• **Description of the task**: Render the records below as a JSON list of strings with one string per line. Skip blank lines and leave the pictures out.

** START OF Records supplied **

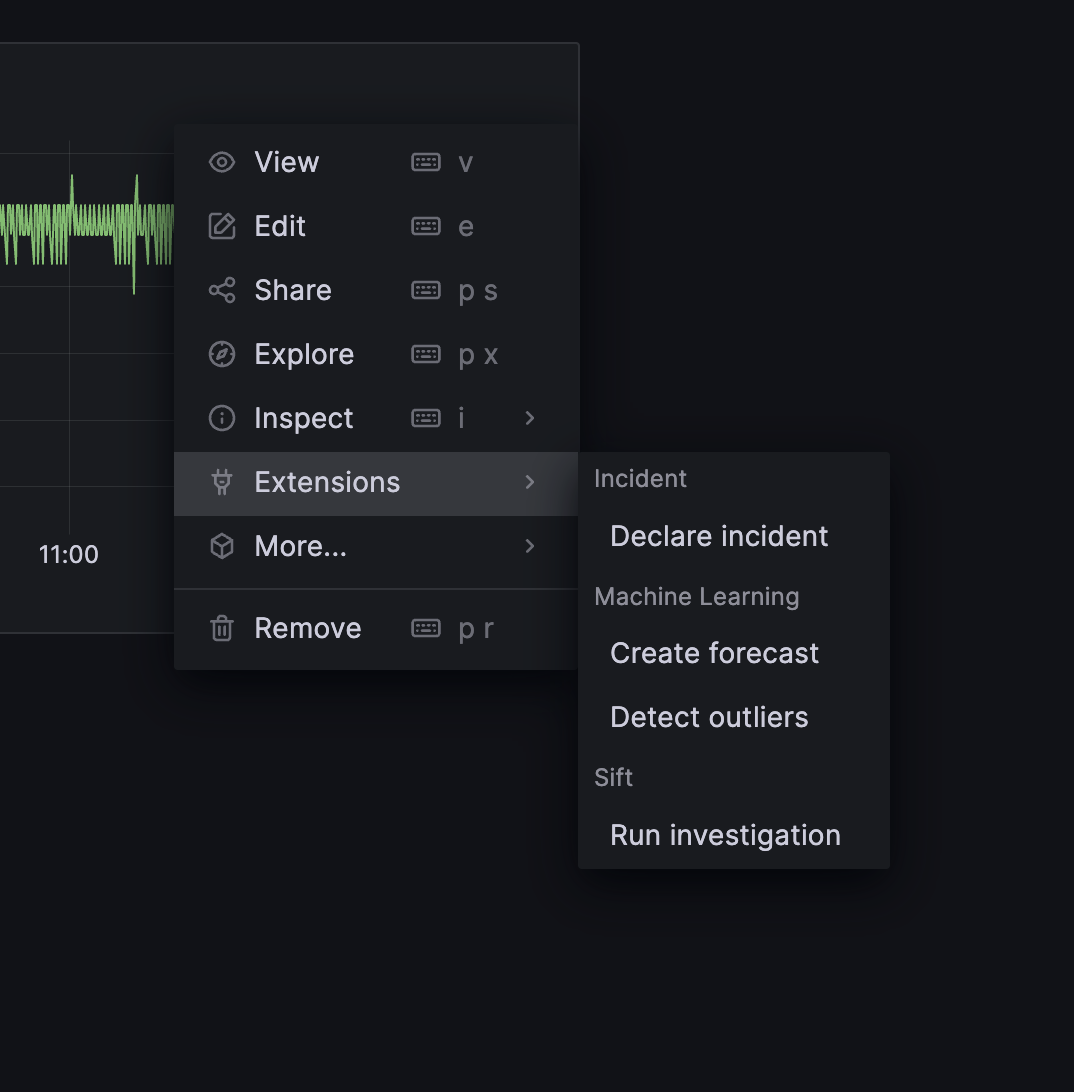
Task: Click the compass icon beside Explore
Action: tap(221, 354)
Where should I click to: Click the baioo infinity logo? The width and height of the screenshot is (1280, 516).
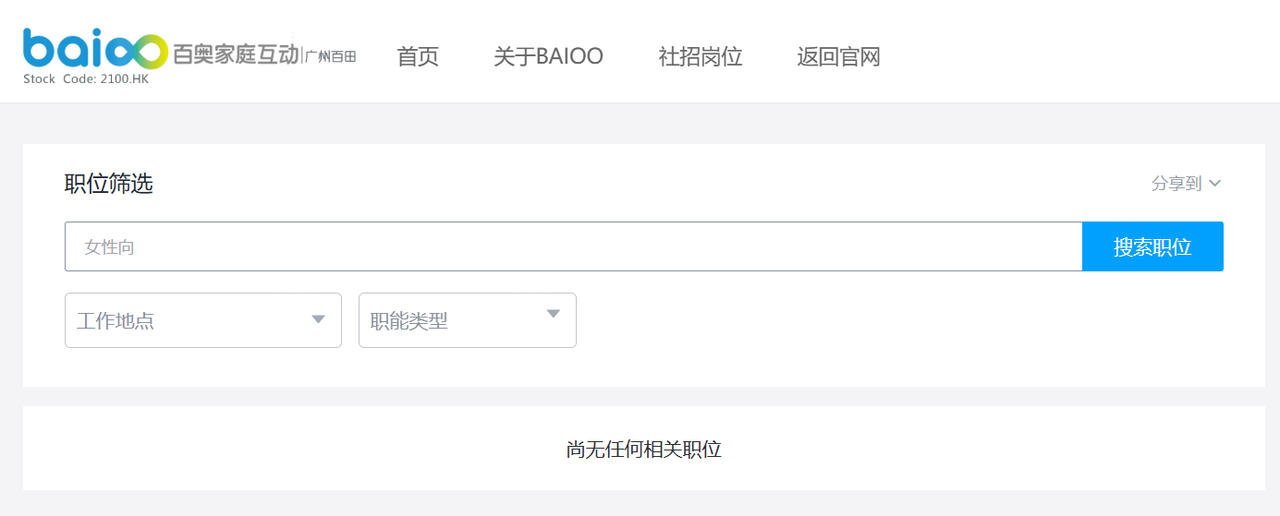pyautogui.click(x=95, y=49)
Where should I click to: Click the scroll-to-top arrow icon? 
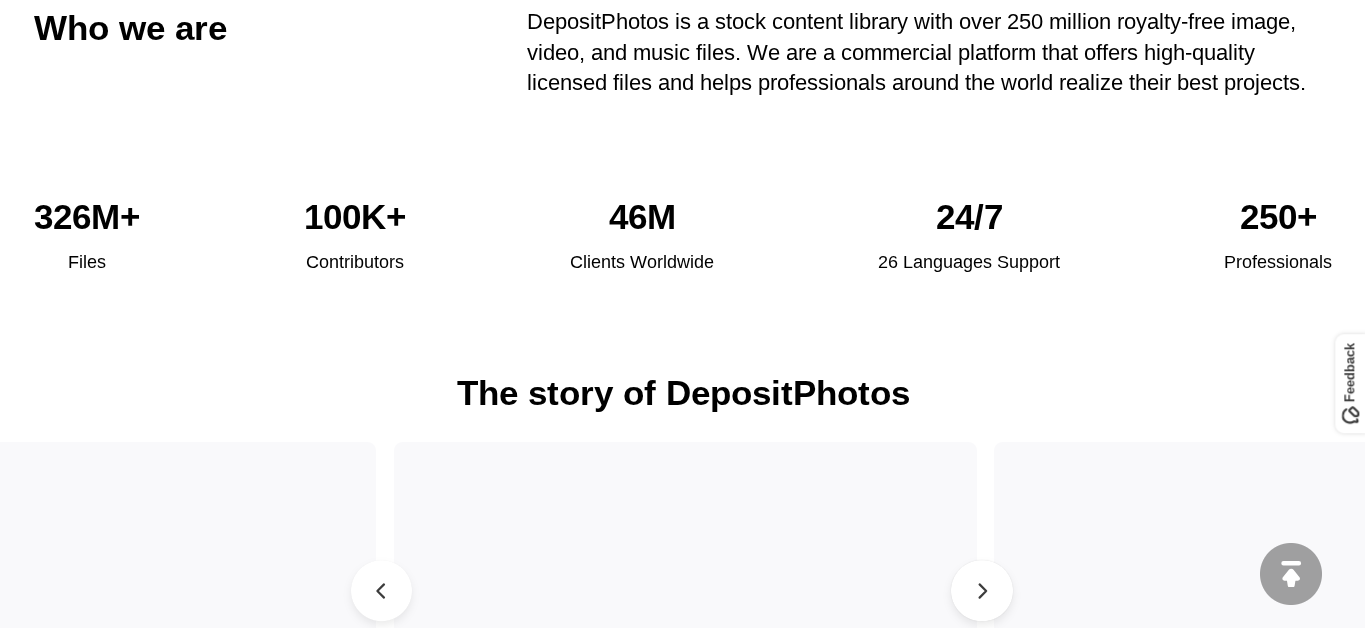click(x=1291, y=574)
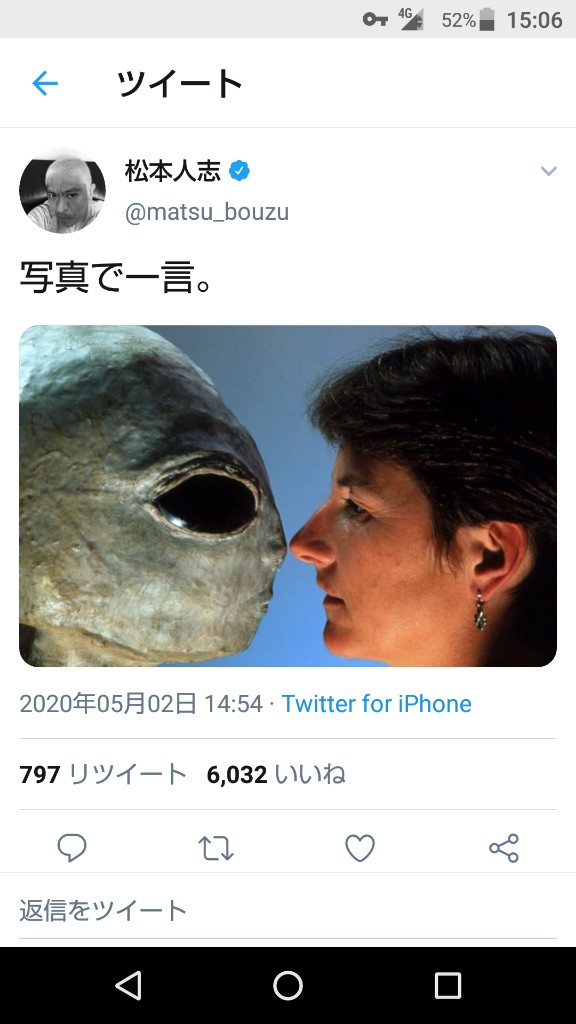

** END OF Records supplied **

• **Full answer**:
[
  "Task: Click the compass icon beside Explore",
  "Action: tap(221, 354)",
  "Where should I click to: Click the baioo infinity logo? The width and height of the screenshot is (1280, 516).",
  "pyautogui.click(x=95, y=49)",
  "Where should I click to: Click the scroll-to-top arrow icon? ",
  "click(x=1291, y=574)"
]